According to the 22nd Report of the Malaysian Dialysis and Transplant Register (2014), there has been an over 100% increase in the number of new dialysis patients in Malaysia over the past 10 years.
In the past four years alone, Malaysia has seen more than 6,000 new patients each year requiring regular dialysis.
At the end of 2015, nearly 40,000 Malaysians required regular dialysis, with 90% of them requiring haemodialysis treatment three times a week.
Each session costs around RM150 to RM200.
About 70% of all dialysis treatments are being borne through taxpayer funds, when patients are treated in public health institutions, or in the form of subsidies, given to charitable organisations or private centres that provide such services.
“We are seeing an upward trend of CKD in the country,” says Hospital Kuala Lumpur’s head of Nephrology Department Dr Ghazali Ahmad.
Ghazali told FMT this was not just because of Malaysia’s growing population as the statistics show an increase in the number of patients, expressed in per million population per year.

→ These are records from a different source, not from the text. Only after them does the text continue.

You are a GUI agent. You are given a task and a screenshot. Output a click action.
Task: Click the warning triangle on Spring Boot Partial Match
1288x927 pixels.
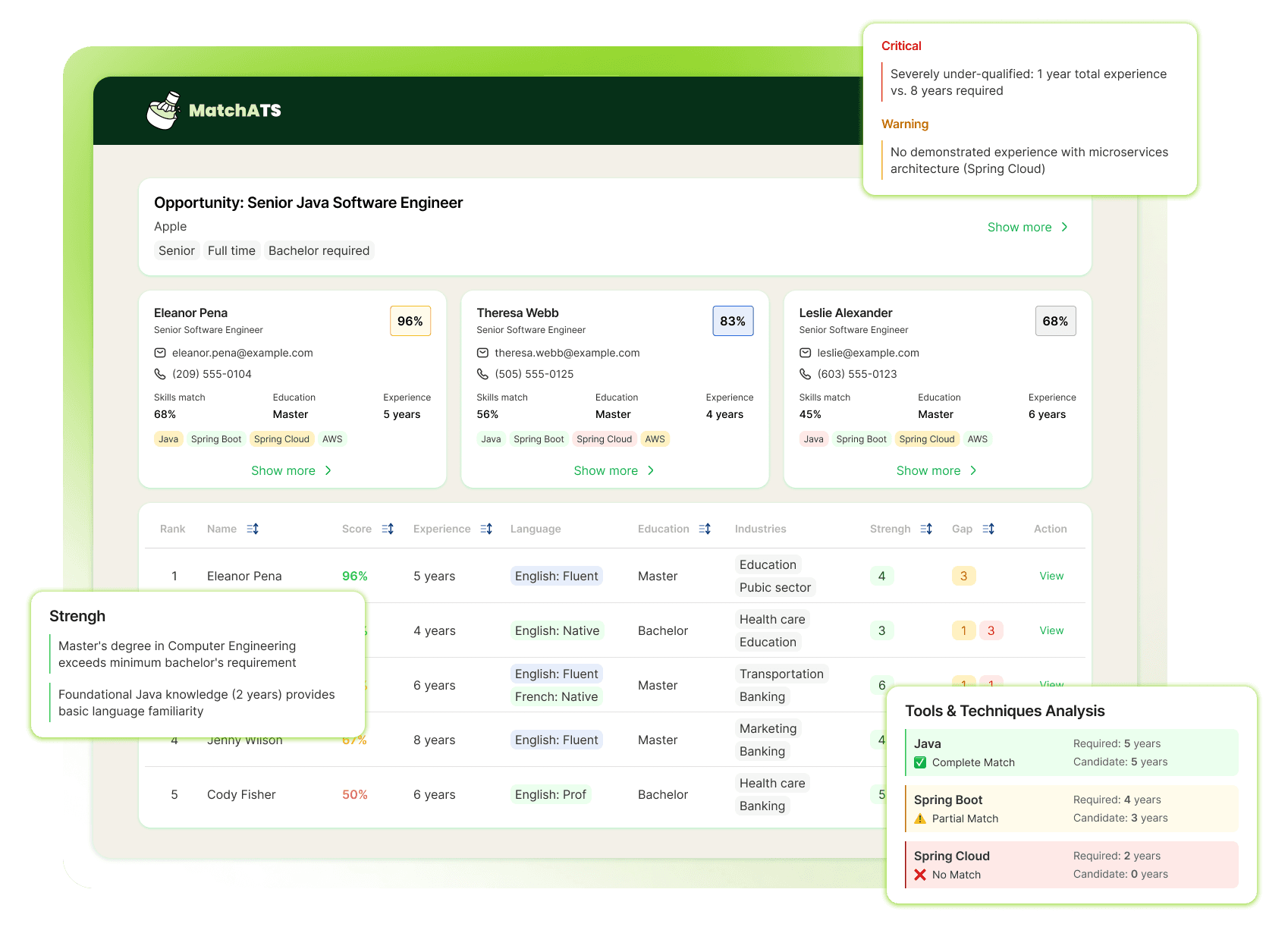click(921, 819)
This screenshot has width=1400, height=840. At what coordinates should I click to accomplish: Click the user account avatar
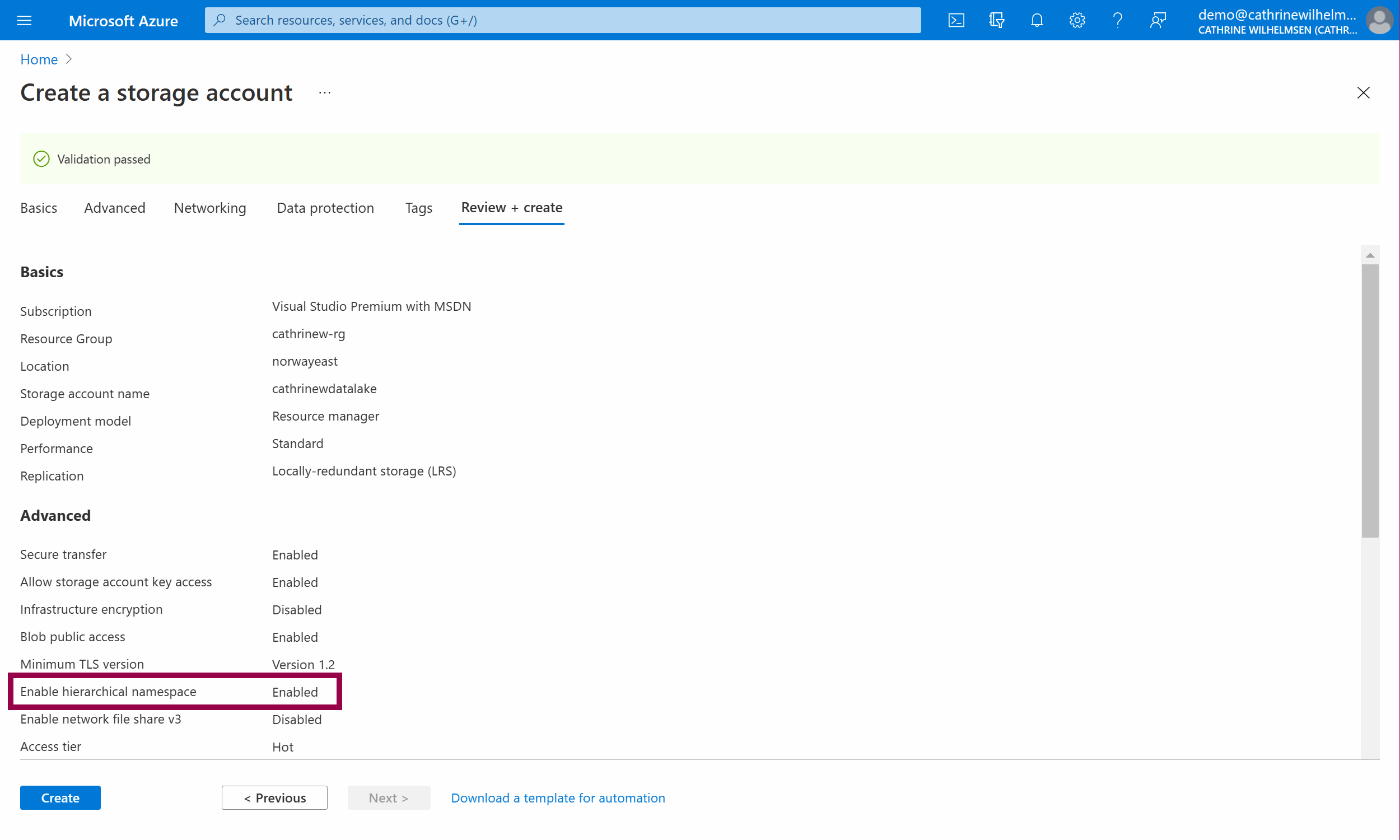[1379, 21]

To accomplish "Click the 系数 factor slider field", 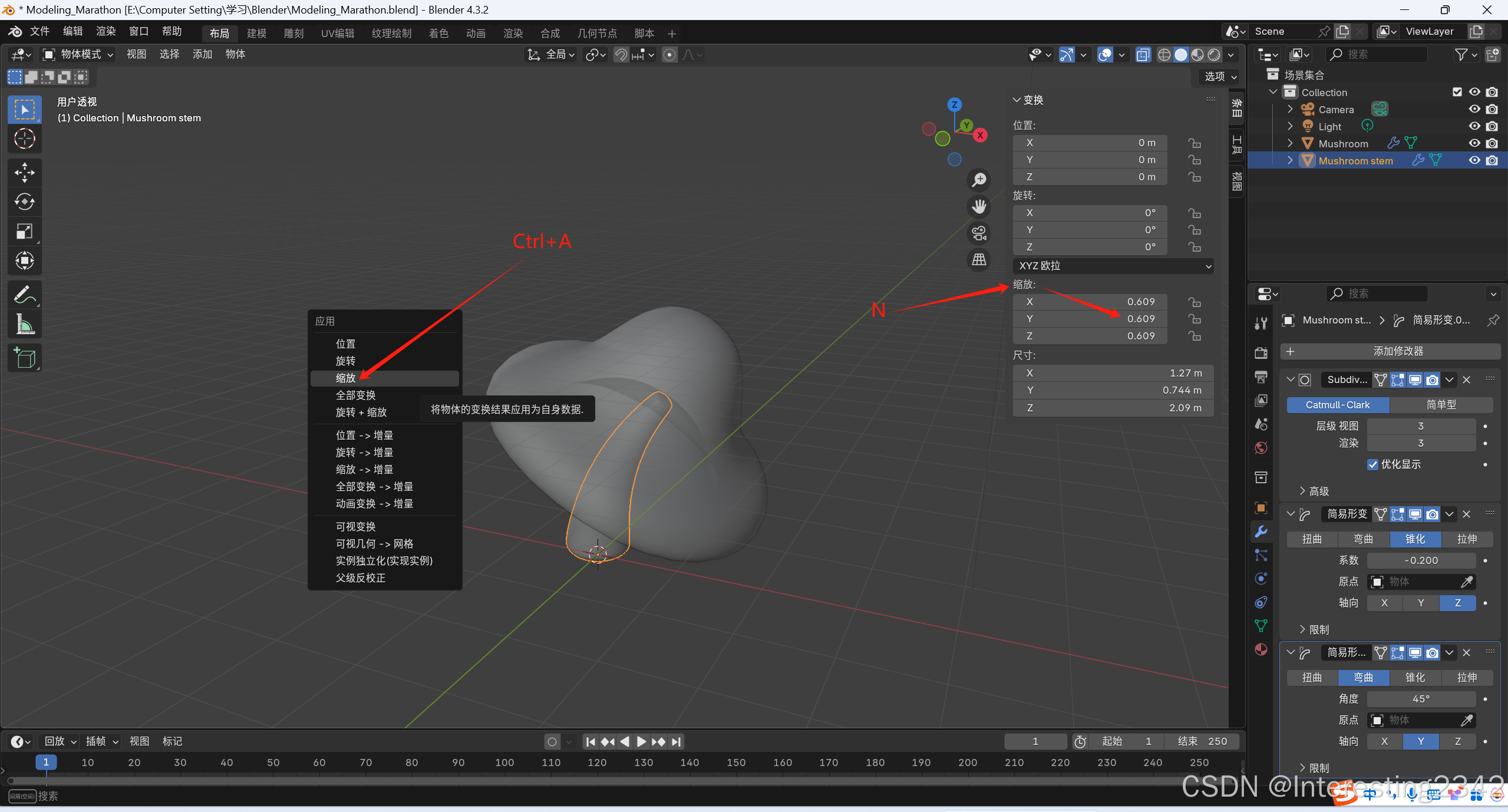I will click(x=1421, y=560).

He says the main contributing factors to CKD in the country were increasing age, diabetes and hypertension, with 61% of dialysis patients suffering from diabetes and 18% suffering from hypertension.
Another worrying trend were the lower kidney transplant rates – the best treatment option for CKD. This is mainly down to the low number of cadaveric donors and the long waiting period for transplant surgery from live donors.
Complicating matters, Ghazali said, was that the highest number of dialysis patients were those aged 45 and above.
“Malaysia has an ageing population, and the 45-60 age group represents the majority of the workforce. So this affects productivity.”
Ghazali said the upward trend was not only worrying due to the strain on financial resources, but also the number of kidney specialists, nurses and technical staff who are required to provide clinical care and maintain the dialysis machines needed to cope with more patients.
The immediate focus, Ghazali said, would be to mitigate the growth of the disease by first arresting the growth of lifestyle diseases such as diabetes, obesity and hypertension.
He said those who had already developed such lifestyle diseases, should contain the diseases from causing other complications such as CKD.
Ghazali said Malaysians were not doing enough to take care of their health.
“Patients need to keep track of their health. Their doctors must let them know of their health targets, such as reducing blood pressure, blood sugar levels or weight.
“Patients must work hard to meet these targets.”
Ghazali also voiced the hope that all Malaysian politicians would pay more attention to health issues rather than focus on petty issues.